World
Telegram's t.me domain restored after sanctions-related suspension
Telegram’s shortlink domain came back online early Tuesday after a daylong suspension that cut off one-click links into chats, channels and bots. The outage did not break Telegram’s app, but it stopped a core piece of the service from resolving normally.
Pavel Durov posted on X that the links had "stopped working." Montenegro-based DomainME, the registrar that manages the .me domain, put the domain on hold due to OFAC compliance and later restored it. The domain had been placed on serverhold status, a registrar action that removes a domain from normal DNS resolution until the hold is lifted.

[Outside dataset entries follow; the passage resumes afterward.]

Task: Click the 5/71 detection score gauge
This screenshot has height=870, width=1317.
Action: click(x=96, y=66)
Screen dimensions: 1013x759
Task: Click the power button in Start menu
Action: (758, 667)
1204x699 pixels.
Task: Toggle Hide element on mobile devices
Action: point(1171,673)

The disruption came as the U.S. Department of the Treasury sanctioned First VPN Service, also known as 1VPNS, its administrator Dmytro Rashevskyi and Yegeniy Vladimirovich Silayev on July 13, 2026. Treasury targeted infrastructure that supported ransomware activity, coordinated the action with the United Kingdom’s Foreign, Commonwealth & Development Office, and followed a May 2026 takedown of 1VPNS infrastructure by European law enforcement with FBI support. The U.S. Department of State separately sanctioned one entity and two individuals for providing critical support to ransomware groups.

Once a username is set, a shortlink can open a chat automatically, and public channels use shortlinks that can be shared on social networks and in print. That makes the domain a distribution layer for journalists, activists, businesses and diaspora communities.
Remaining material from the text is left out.